EXERCISE DESCRIPTION:
Set down every entry again, exactly as it appears.

[Records contained in a dataset]
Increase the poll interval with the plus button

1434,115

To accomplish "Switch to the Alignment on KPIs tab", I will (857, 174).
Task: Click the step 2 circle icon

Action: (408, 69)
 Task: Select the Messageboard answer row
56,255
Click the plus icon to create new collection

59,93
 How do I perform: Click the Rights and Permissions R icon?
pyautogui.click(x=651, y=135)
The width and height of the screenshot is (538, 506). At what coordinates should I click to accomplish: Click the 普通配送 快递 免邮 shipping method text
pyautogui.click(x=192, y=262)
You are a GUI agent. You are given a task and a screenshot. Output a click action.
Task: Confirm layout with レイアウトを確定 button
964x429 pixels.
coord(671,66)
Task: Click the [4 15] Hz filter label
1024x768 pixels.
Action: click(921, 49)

RESULT OF THIS EXERCISE:
Increase the poll interval with the plus button

1434,115

To accomplish "Switch to the Alignment on KPIs tab", I will (857, 174).
Task: Click the step 2 circle icon

Action: (408, 69)
 Task: Select the Messageboard answer row
56,255
Click the plus icon to create new collection

59,93
 How do I perform: Click the Rights and Permissions R icon?
pyautogui.click(x=651, y=135)
The width and height of the screenshot is (538, 506). At what coordinates should I click to accomplish: Click the 普通配送 快递 免邮 shipping method text
pyautogui.click(x=192, y=262)
You are a GUI agent. You are given a task and a screenshot. Output a click action.
Task: Confirm layout with レイアウトを確定 button
964x429 pixels.
coord(671,66)
Task: Click the [4 15] Hz filter label
1024x768 pixels.
Action: click(921, 49)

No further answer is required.